API Completions not really matching with chat.openAI GPT-3.5 Completions

Hi Everyone,
We’ve developed a prompt that our API is using for a website application.
When we use this prompt in chat.openai using GPT-3.5, we get a really good completion that we want to see.
But when we use the same prompt with our API, utilizing language model gpt-3.5-turbo-16k-0613, we find that the replies are not as good. More basic, simple, not as high quality.
We are experimenting with the temperature setting, to see if that can help make sure the API coding is matching with the GPT-3.5 completions.
Is there a way to make sure that the submissions we are doing with our API, matches up with the GPT-3.5 UI?
We are uncertain if there needs to be other parameters controlled, outside of temperature.
Any feedback would be appreciated.

1 Like

ChatGPT does use a gpt-3.5-turbo tuned model to provide its answers. It is likely your inputs to the API that are not identical.

First, you should provide a system role message. Not one that defines your own chatbot and rules to start, but one that emulates the behavior of ChatGPT.

system: “You are ChatBot, a GPT-3 model assistant by OpenAI.”
(one can use the exact text that ChatGPT uses, but that’s not too original, now)

Then, the commands that a user will enter are made as “user” messages.

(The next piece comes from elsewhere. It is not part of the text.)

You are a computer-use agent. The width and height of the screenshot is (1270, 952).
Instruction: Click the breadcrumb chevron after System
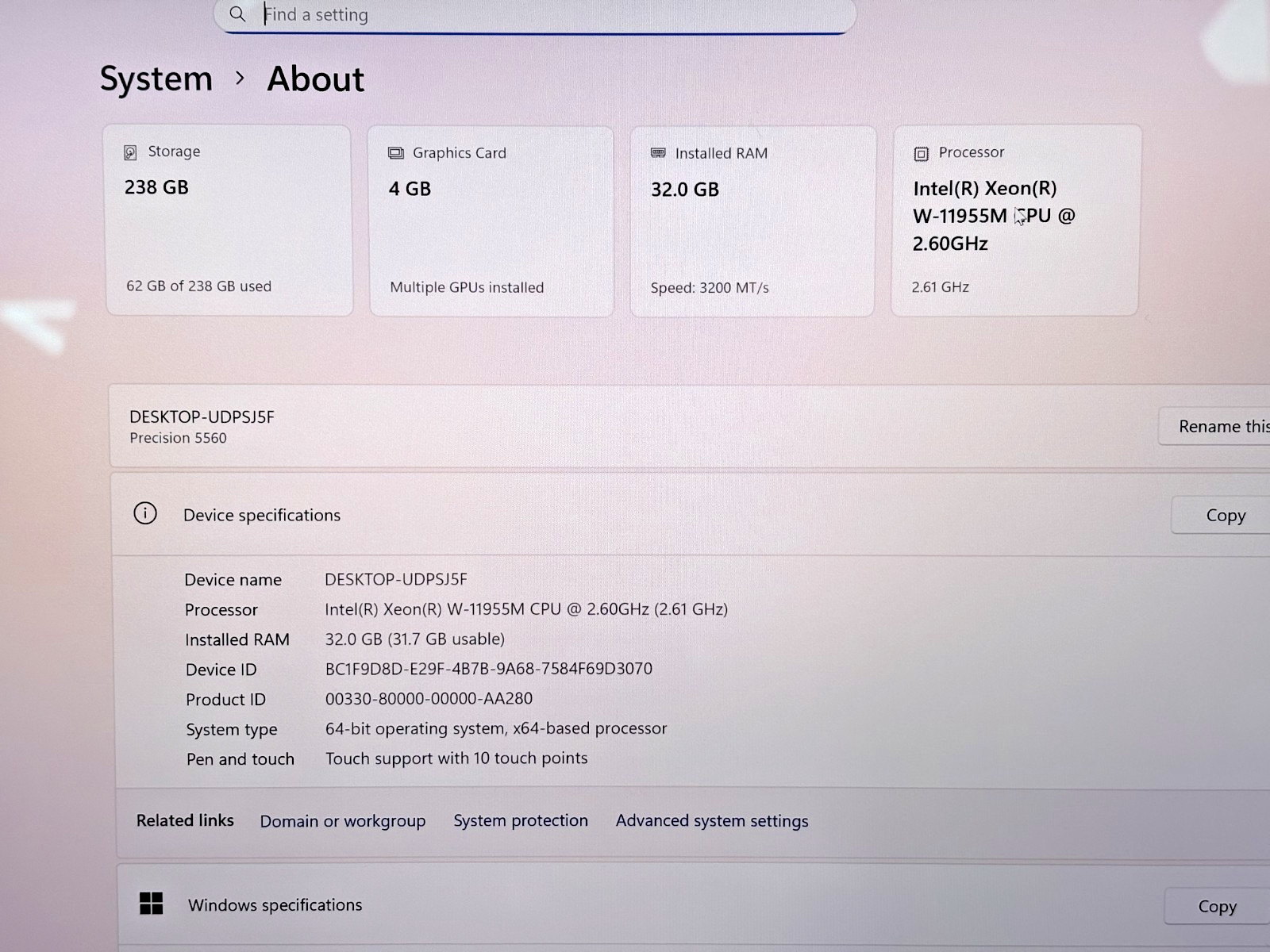tap(240, 79)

You will find that your prompts that were designed to twist the behavior of a poor chatbot’s mind into obeying will work similarly.

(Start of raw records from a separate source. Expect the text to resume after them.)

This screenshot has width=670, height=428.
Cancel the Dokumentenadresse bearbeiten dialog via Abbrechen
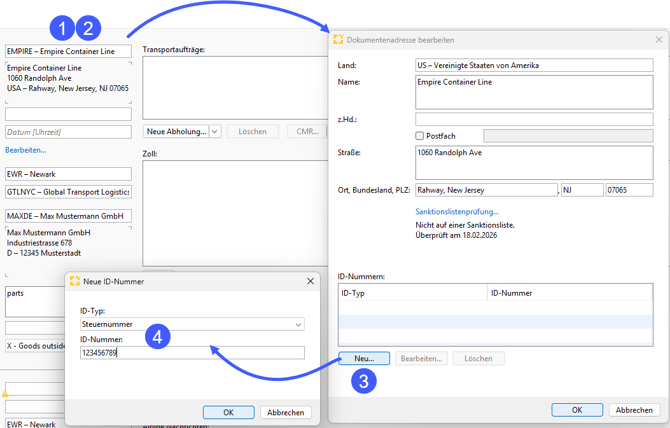[634, 410]
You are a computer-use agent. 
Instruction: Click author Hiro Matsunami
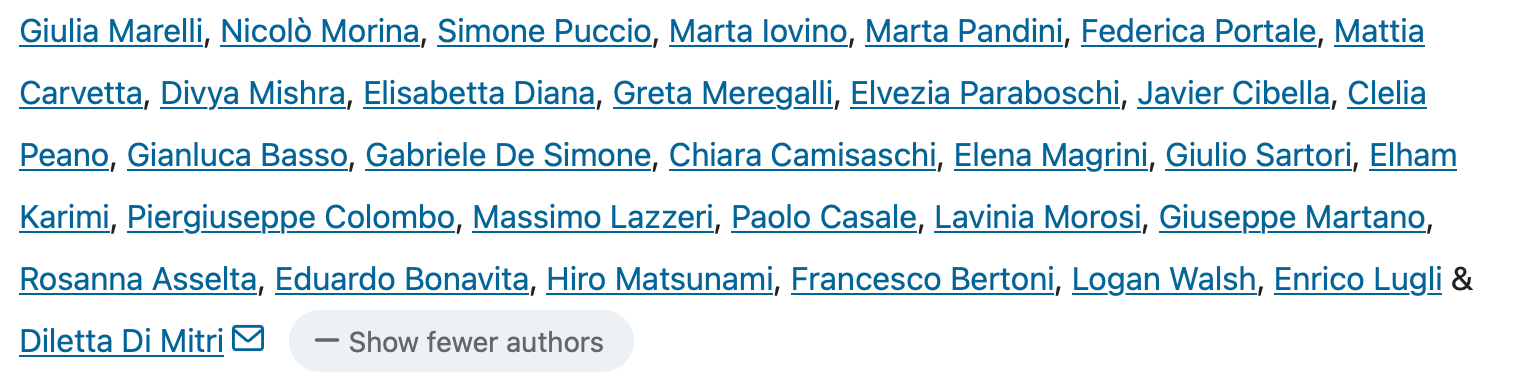pyautogui.click(x=659, y=280)
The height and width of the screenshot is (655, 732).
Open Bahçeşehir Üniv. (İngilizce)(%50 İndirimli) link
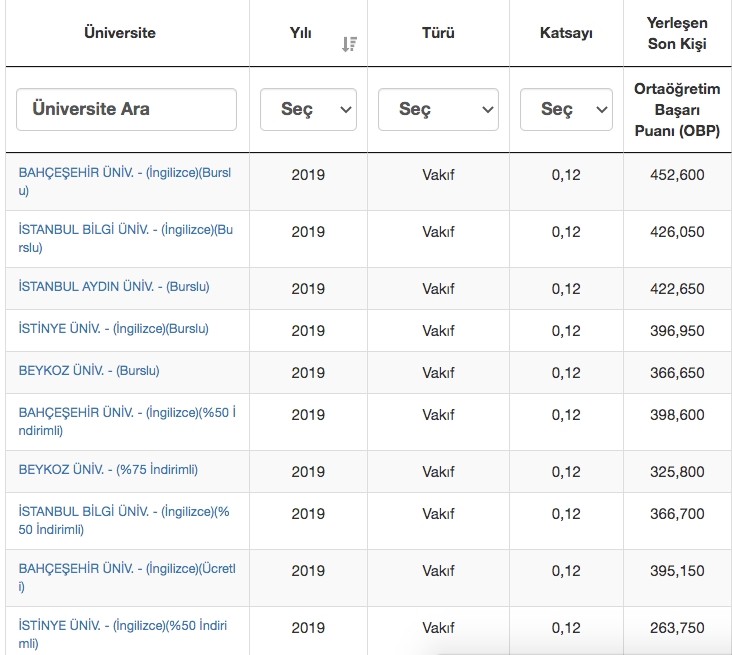(126, 422)
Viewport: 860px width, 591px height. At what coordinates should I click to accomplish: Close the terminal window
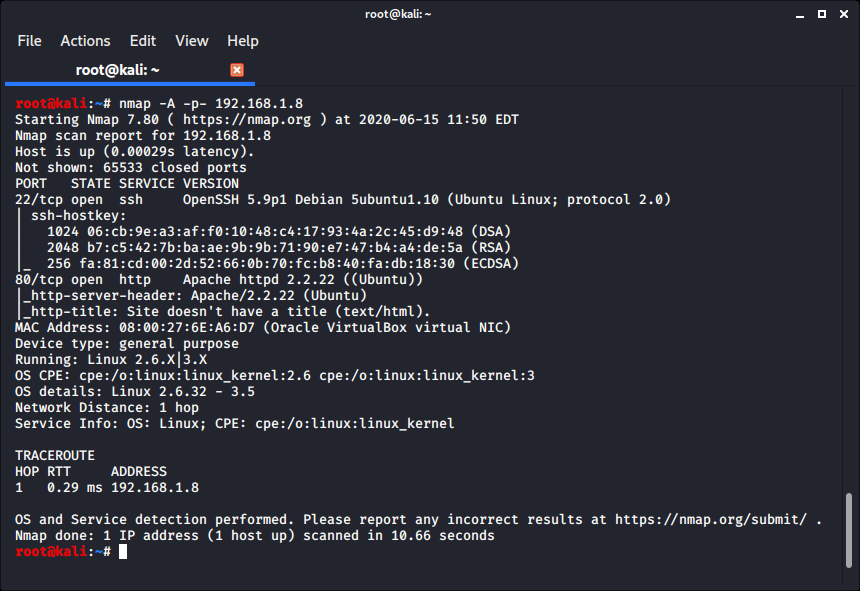click(x=843, y=14)
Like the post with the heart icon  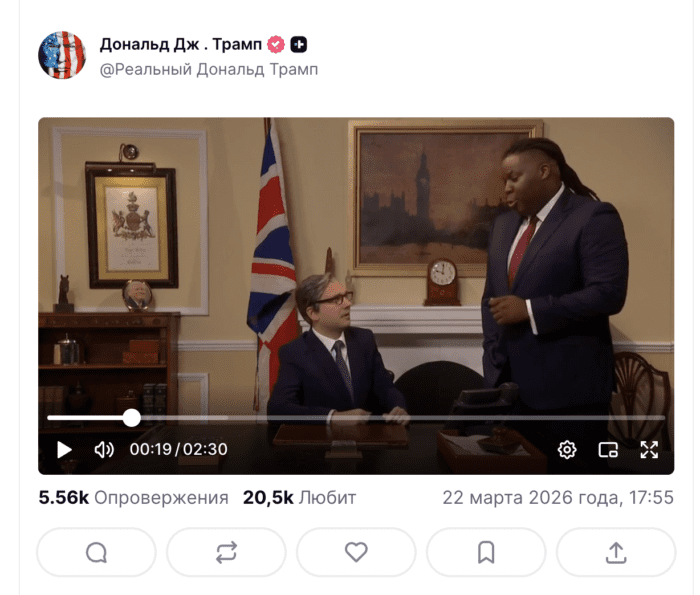(x=356, y=553)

And then, being the boss of “system”, you can make the AI obey you instead of the user, migrating your instructions in a straightforward language manner into the system message.

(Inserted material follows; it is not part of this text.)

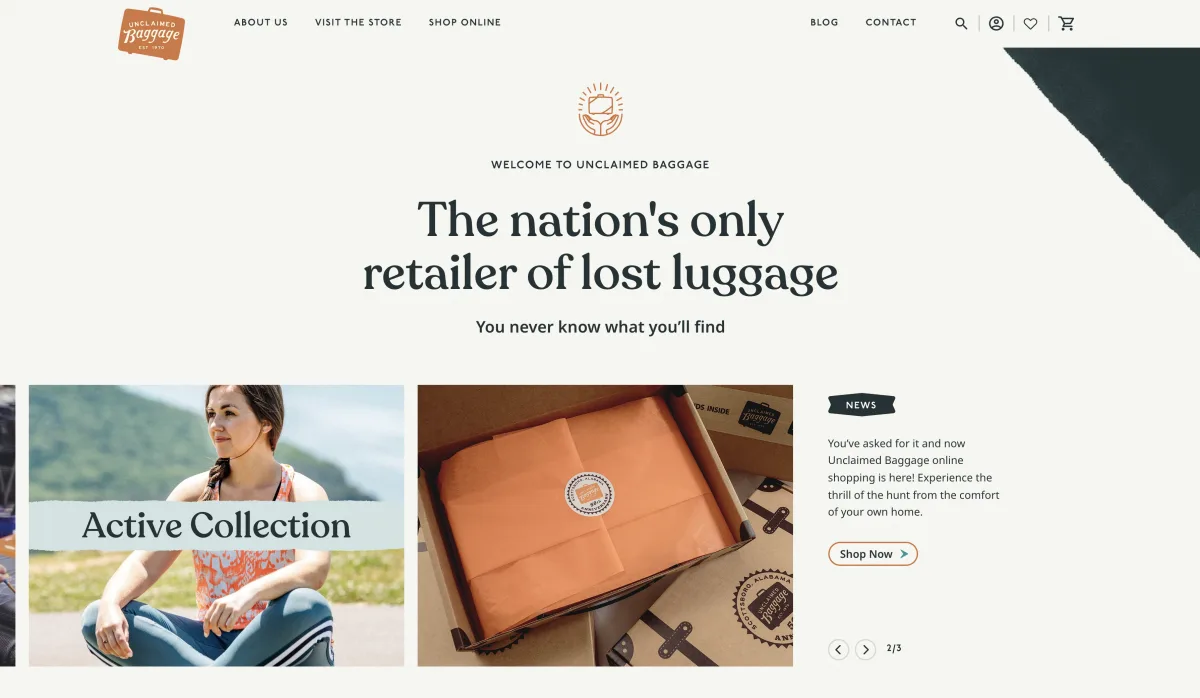Open the search magnifier icon
This screenshot has width=1200, height=698.
click(961, 23)
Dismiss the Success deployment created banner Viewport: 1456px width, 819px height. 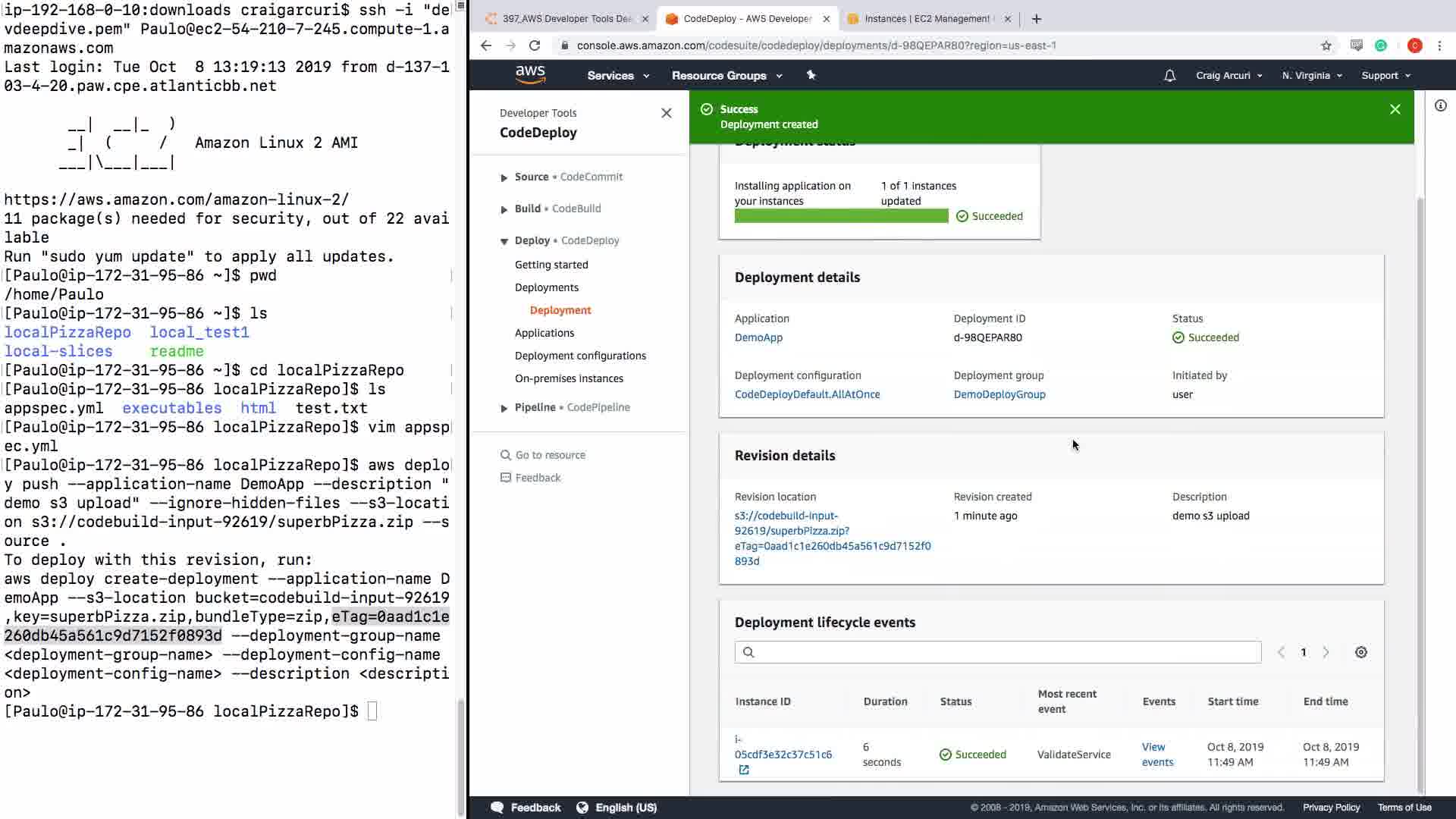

Finally, one needs a conversation history ability, sending some past commands back as user/assistant role messages before the latest user input. Without that, the AI can’t answer a question like “but what if I unscrew the third one?”.

A temperature of 0.5 is a good start - as a professional tool, you likely don’t want output that is too unexpected.

1 Like

That’s some good input about tuning the prompt through the API to treat it more like a human user. I’ll be requesting our dev team to update how the prompt is being passed, and to play with the temperature more to see if we can get it to mimic.

One thing we are learning is to manipulate Temperature and P-Value:

Temperature Setting

  • The “temperature” parameter affects the randomness of the output. A higher temperature (e.g., 0.8) makes the output more random, while a lower temperature (e.g., 0.2) makes it more deterministic. If this parameter is set differently in your API than it is in the submission portal, this could lead to different results.
  • Update temperature to experiment between 0.0 and 2.0.
  • API is normally 0.7

Coding
{
“temperature”: 0,
}

P-Value Setting

  • An alternative to sampling with temperature, called nucleus sampling, where the model considers the results of the tokens with top_p probability mass. So 0.1 means only the tokens comprising the top 10% probability mass are considered.
  • For the API, they generally recommend altering this or temperature but not both.
  • Update P-Value between 0 and 1.
  • The default is usually 1

Coding for P-Value 1
{
“top_p”: 1,
}

Some other minor updates we’re noticing is that the model is important when calling out the API.
Use the other models than gpt-3.5-turbo-16k-0613 (which is an older date but it is locked):

  • gpt-3.5-turbo – Max Tokens 4,096
  • gpt-3.5-turbo-16k – Max Tokens 16,384

Because our API calls seem to come in around 3k tokens, we’ll try out the gpt-3.5-turbo and see if that helps resolve the mismatch between the Web Portal and the API portal.

gpt-3.5-turbo is simply an alias that points to gpt-3.5-turbo-0613.

The 16k has a larger context length, but is billed at twice the price whether you use that or not. The larger model should not have a large performance divergence until you actually extend your inputs well into its extra length.

1 Like

Got it, thanks for the clarification here on the alias re-pointing. It’s interesting to try to back into what the OpenAI team has built out, but I’m sure some more testing can get us to a comparable state.